そしてドアが開いた途端、ぱん、ぼぱぱん! と突然の破裂音が響く。
思わず身をすくめるミツルの前で、色とりどりのテープが解け落ち、ひらひらとカラフルな紙片が舞う。その向こうでは空色の制服を着た女性職員が三名、手首の着用端末をこちらに向け、レンズで彼を狙って声を揃える。
「「「ようこそ広報三課へ!」」」
彼女たちはあっけにとられたミツルをエレベーターから引っぱり出すと、互いの着用端末をのぞき込んでは表情をばらけさせた。
「げ、こっち顔隠れてるし、そっち撮れたユカリ?」
「バッチリよミヤビ! 我が人生有数のショットね!」
「新人はビビリ……カワラバンより」
エレベータの右脇から隠れていた男性職員が、ミツルと同年代の軽そうな男がその輪に加わる。
「マジッスか? ちょっとそりゃヤベえッスねヒロさん。あと自分イワオなんで」
やぶからぼうに、目を丸くしたミツルの肩を誰かが後ろから掴む。そして彼が驚く隙もなく、手の主は太く張りのある声で笑った。
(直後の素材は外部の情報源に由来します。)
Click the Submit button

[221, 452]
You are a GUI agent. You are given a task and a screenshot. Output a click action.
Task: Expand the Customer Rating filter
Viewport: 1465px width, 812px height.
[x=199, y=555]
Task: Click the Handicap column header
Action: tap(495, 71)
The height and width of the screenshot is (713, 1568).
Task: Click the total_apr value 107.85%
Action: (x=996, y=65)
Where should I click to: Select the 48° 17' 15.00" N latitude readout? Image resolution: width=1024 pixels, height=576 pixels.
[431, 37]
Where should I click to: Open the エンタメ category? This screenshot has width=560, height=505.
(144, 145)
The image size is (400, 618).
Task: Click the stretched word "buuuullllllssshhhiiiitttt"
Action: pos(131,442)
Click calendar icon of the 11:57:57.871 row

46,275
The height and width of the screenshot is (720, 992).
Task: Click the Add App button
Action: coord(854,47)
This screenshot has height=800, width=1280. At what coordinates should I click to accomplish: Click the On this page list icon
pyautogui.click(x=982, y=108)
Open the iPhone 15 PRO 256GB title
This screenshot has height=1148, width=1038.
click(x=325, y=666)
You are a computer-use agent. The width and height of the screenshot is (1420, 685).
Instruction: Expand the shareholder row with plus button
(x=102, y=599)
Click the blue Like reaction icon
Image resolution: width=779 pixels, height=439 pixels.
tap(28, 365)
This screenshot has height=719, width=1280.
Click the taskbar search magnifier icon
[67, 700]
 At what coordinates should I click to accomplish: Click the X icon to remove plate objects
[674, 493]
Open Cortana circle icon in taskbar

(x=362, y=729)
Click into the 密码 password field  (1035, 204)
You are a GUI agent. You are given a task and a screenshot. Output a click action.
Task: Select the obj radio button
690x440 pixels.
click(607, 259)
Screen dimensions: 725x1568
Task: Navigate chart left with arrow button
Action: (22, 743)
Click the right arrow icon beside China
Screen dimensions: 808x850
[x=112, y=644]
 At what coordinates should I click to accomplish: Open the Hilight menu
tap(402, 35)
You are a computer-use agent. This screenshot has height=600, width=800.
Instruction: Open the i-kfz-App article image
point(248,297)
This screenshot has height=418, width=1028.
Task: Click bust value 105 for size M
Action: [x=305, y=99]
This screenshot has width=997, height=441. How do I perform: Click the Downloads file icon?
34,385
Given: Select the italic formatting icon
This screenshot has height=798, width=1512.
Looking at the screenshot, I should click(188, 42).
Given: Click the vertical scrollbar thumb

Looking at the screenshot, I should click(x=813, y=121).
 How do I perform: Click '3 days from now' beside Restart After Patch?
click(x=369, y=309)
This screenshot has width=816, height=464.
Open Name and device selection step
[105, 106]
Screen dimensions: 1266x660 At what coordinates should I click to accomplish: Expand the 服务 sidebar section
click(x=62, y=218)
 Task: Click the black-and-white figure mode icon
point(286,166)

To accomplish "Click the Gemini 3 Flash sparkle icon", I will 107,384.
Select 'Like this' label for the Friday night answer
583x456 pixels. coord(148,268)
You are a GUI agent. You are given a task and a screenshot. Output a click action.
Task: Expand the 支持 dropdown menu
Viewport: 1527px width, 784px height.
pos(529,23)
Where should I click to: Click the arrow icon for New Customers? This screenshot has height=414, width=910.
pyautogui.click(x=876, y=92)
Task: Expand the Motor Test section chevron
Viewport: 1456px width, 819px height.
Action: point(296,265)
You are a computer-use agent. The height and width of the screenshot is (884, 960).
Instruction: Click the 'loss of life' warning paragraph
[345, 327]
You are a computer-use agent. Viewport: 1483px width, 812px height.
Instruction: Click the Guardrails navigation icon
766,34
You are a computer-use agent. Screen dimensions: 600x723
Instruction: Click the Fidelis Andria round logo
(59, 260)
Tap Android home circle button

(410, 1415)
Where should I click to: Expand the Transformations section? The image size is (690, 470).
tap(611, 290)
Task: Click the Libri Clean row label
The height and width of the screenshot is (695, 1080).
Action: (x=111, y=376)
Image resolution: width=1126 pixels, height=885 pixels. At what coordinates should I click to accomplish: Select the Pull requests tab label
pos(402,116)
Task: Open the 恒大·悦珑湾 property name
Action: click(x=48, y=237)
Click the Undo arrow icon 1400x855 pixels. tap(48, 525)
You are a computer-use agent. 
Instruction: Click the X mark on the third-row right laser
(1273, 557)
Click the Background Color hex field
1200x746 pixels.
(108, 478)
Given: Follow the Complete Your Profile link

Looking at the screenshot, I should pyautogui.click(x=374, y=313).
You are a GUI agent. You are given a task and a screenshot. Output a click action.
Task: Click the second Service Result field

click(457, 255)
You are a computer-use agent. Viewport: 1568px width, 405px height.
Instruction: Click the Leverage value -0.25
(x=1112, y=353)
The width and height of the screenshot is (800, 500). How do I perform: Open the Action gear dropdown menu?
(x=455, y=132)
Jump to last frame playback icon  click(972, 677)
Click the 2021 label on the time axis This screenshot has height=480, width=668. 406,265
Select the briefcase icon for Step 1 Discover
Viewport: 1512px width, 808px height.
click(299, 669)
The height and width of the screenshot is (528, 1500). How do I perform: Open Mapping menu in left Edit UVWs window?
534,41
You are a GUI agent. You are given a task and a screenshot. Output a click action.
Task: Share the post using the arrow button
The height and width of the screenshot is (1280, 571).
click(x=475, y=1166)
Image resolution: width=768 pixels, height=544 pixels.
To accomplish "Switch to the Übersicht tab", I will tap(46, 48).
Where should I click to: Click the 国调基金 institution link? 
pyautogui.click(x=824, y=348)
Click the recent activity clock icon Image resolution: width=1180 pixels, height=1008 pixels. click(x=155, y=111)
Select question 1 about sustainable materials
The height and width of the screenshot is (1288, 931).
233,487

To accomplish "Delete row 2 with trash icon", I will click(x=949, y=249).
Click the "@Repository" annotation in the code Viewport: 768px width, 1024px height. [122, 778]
「ようこそ広報三課へ。いやぁサプライズって奴だよ、サプラーイズ」
遠慮のない態度で肩をバンバン叩く中年男性。彼の手に握られた小さなメガホンのようなものを見て、ようやくミツルは何が鳴ったかを知る。
「クラッカー……俺を脅かしたんですか!?」
「そうそう、これが課の伝統、初出勤のサプライズだよ。写真は出て行くときに額に入れて渡すからね」
「出て……行くとき?」
「うん。うちの課は入れ替わり激しいからね。なにか記録を作っておくとほら、あとで思い出話のネタになるからさ。どうせなら変顔のアルバムにしようって、みんなで決めたんだよね」
背が低いわりに全てが豪快なその男は、クラッカーをゴミ箱に放り込んで憎めない笑顔をミツルに向ける。その胸に下がったネームカードを、ミツルは気付いた瞬間きれいに二度見した。
「じゅうきゅうがわ課長……課長!?」
「十九川、十九川譲治だ。僕が広報三課の課長だよ、よろしくね大幸充くん。いやいやそれにしてもラッキーそうな名前してるねキミ」
「あ、いや大幸です。珍しい読みですけど」
ミツルの訂正に、トクガワはたちまち丸い目を輝かせる。
「君も難読名字か!? これは嬉しいねえ、カワラバンもそう思わない?」
「いや課長、自分カワラバンじゃないッスからね? 難読でも無いッスからね?」
じゃれ合う課長と男性職員。離れて騒ぐ女性職員たち。
ミツルは彼らに何を言っていいのかわからず、いやそもそも、今がどういう状況なのかも理解できないまま、あっけにとられるばかりであった。